### Stated task
Arrange all lines of the data below into a Markdown table with the columns Row and Line. Skip blank lines and number the remaining rows consecutively.

[Element lookup records]

.....

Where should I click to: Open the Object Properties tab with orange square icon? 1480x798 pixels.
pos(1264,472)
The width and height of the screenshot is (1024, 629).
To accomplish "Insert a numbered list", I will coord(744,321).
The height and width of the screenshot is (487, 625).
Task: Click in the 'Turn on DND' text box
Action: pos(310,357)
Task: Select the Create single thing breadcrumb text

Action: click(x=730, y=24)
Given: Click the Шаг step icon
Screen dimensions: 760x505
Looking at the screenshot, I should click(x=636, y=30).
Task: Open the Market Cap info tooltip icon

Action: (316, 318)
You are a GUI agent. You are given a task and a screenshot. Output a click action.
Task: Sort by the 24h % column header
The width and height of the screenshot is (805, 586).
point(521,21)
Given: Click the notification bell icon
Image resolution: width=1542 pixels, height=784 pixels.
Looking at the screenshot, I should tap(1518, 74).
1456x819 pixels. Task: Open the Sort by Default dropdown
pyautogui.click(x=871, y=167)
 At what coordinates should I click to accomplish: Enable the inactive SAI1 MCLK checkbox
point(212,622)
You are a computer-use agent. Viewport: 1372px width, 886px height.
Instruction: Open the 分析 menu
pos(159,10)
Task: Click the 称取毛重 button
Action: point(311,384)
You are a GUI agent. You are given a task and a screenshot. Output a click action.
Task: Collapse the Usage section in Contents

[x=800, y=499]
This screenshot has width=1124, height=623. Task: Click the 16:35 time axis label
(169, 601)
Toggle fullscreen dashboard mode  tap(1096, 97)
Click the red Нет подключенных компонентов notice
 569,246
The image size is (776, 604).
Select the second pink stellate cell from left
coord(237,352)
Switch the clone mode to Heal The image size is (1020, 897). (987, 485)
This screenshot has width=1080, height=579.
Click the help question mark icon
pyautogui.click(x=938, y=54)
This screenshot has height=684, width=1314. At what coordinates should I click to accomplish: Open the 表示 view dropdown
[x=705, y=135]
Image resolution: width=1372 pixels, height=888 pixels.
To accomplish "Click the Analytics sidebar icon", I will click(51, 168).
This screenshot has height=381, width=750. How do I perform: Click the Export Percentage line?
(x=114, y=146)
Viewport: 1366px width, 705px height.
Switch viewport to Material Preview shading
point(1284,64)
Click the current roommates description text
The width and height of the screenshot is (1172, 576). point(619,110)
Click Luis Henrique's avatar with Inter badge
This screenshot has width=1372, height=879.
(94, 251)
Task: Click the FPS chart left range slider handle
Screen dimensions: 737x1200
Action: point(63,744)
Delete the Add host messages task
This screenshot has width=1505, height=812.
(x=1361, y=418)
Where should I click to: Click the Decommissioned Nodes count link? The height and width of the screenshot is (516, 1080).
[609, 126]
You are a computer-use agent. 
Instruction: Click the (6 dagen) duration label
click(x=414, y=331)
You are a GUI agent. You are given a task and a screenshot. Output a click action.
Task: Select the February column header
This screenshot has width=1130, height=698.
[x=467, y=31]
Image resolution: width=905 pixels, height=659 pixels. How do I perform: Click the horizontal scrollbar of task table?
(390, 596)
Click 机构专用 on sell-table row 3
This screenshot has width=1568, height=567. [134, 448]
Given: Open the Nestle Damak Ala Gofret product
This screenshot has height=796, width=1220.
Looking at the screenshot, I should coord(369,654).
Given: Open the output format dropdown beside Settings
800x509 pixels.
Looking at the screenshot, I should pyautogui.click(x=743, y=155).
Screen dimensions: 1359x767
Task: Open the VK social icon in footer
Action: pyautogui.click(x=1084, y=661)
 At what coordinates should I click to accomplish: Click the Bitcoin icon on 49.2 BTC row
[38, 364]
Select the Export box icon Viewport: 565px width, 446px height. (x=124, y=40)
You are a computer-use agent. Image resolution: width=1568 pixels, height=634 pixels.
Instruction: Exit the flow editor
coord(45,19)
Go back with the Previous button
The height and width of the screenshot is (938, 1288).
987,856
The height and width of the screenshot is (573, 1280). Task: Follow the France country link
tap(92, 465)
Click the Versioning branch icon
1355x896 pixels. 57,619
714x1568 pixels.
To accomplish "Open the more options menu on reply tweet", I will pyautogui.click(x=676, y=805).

.....

### Correct result
| Row | Line |
|---|---|
| 1 | Where should I click to: Open the Object Properties tab with orange square icon? 1480x798 pixels. |
| 2 | pos(1264,472) |
| 3 | The width and height of the screenshot is (1024, 629). |
| 4 | To accomplish "Insert a numbered list", I will coord(744,321). |
| 5 | The height and width of the screenshot is (487, 625). |
| 6 | Task: Click in the 'Turn on DND' text box |
| 7 | Action: pos(310,357) |
| 8 | Task: Select the Create single thing breadcrumb text |
| 9 | Action: click(x=730, y=24) |
| 10 | Given: Click the Шаг step icon |
| 11 | Screen dimensions: 760x505 |
| 12 | Looking at the screenshot, I should click(x=636, y=30). |
| 13 | Task: Open the Market Cap info tooltip icon |
| 14 | Action: (316, 318) |
| 15 | You are a GUI agent. You are given a task and a screenshot. Output a click action. |
| 16 | Task: Sort by the 24h % column header |
| 17 | The width and height of the screenshot is (805, 586). |
| 18 | point(521,21) |
| 19 | Given: Click the notification bell icon |
| 20 | Image resolution: width=1542 pixels, height=784 pixels. |
| 21 | Looking at the screenshot, I should tap(1518, 74). |
| 22 | 1456x819 pixels. Task: Open the Sort by Default dropdown |
| 23 | pyautogui.click(x=871, y=167) |
| 24 |  At what coordinates should I click to accomplish: Enable the inactive SAI1 MCLK checkbox |
| 25 | point(212,622) |
| 26 | You are a computer-use agent. Viewport: 1372px width, 886px height. |
| 27 | Instruction: Open the 分析 menu |
| 28 | pos(159,10) |
| 29 | Task: Click the 称取毛重 button |
| 30 | Action: point(311,384) |
| 31 | You are a GUI agent. You are given a task and a screenshot. Output a click action. |
| 32 | Task: Collapse the Usage section in Contents |
| 33 | [x=800, y=499] |
| 34 | This screenshot has width=1124, height=623. Task: Click the 16:35 time axis label |
| 35 | (169, 601) |
| 36 | Toggle fullscreen dashboard mode  tap(1096, 97) |
| 37 | Click the red Нет подключенных компонентов notice |
| 38 |  569,246 |
| 39 | The image size is (776, 604). |
| 40 | Select the second pink stellate cell from left |
| 41 | coord(237,352) |
| 42 | Switch the clone mode to Heal The image size is (1020, 897). (987, 485) |
| 43 | This screenshot has width=1080, height=579. |
| 44 | Click the help question mark icon |
| 45 | pyautogui.click(x=938, y=54) |
| 46 | This screenshot has height=684, width=1314. At what coordinates should I click to accomplish: Open the 表示 view dropdown |
| 47 | [x=705, y=135] |
| 48 | Image resolution: width=1372 pixels, height=888 pixels. |
| 49 | To accomplish "Click the Analytics sidebar icon", I will click(51, 168). |
| 50 | This screenshot has height=381, width=750. How do I perform: Click the Export Percentage line? |
| 51 | (x=114, y=146) |
| 52 | Viewport: 1366px width, 705px height. |
| 53 | Switch viewport to Material Preview shading |
| 54 | point(1284,64) |
| 55 | Click the current roommates description text |
| 56 | The width and height of the screenshot is (1172, 576). point(619,110) |
| 57 | Click Luis Henrique's avatar with Inter badge |
| 58 | This screenshot has width=1372, height=879. |
| 59 | (94, 251) |
| 60 | Task: Click the FPS chart left range slider handle |
| 61 | Screen dimensions: 737x1200 |
| 62 | Action: point(63,744) |
| 63 | Delete the Add host messages task |
| 64 | This screenshot has width=1505, height=812. |
| 65 | (x=1361, y=418) |
| 66 | Where should I click to: Click the Decommissioned Nodes count link? The height and width of the screenshot is (516, 1080). |
| 67 | [609, 126] |
| 68 | You are a computer-use agent.  |
| 69 | Instruction: Click the (6 dagen) duration label |
| 70 | click(x=414, y=331) |
| 71 | You are a GUI agent. You are given a task and a screenshot. Output a click action. |
| 72 | Task: Select the February column header |
| 73 | This screenshot has width=1130, height=698. |
| 74 | [x=467, y=31] |
| 75 | Image resolution: width=905 pixels, height=659 pixels. How do I perform: Click the horizontal scrollbar of task table? |
| 76 | (390, 596) |
| 77 | Click 机构专用 on sell-table row 3 |
| 78 | This screenshot has width=1568, height=567. [134, 448] |
| 79 | Given: Open the Nestle Damak Ala Gofret product |
| 80 | This screenshot has height=796, width=1220. |
| 81 | Looking at the screenshot, I should coord(369,654). |
| 82 | Given: Open the output format dropdown beside Settings |
| 83 | 800x509 pixels. |
| 84 | Looking at the screenshot, I should pyautogui.click(x=743, y=155). |
| 85 | Screen dimensions: 1359x767 |
| 86 | Task: Open the VK social icon in footer |
| 87 | Action: pyautogui.click(x=1084, y=661) |
| 88 |  At what coordinates should I click to accomplish: Click the Bitcoin icon on 49.2 BTC row |
| 89 | [38, 364] |
| 90 | Select the Export box icon Viewport: 565px width, 446px height. (x=124, y=40) |
| 91 | You are a computer-use agent. Image resolution: width=1568 pixels, height=634 pixels. |
| 92 | Instruction: Exit the flow editor |
| 93 | coord(45,19) |
| 94 | Go back with the Previous button |
| 95 | The height and width of the screenshot is (938, 1288). |
| 96 | 987,856 |
| 97 | The height and width of the screenshot is (573, 1280). Task: Follow the France country link |
| 98 | tap(92, 465) |
| 99 | Click the Versioning branch icon |
| 100 | 1355x896 pixels. 57,619 |
| 101 | 714x1568 pixels. |
| 102 | To accomplish "Open the more options menu on reply tweet", I will pyautogui.click(x=676, y=805). |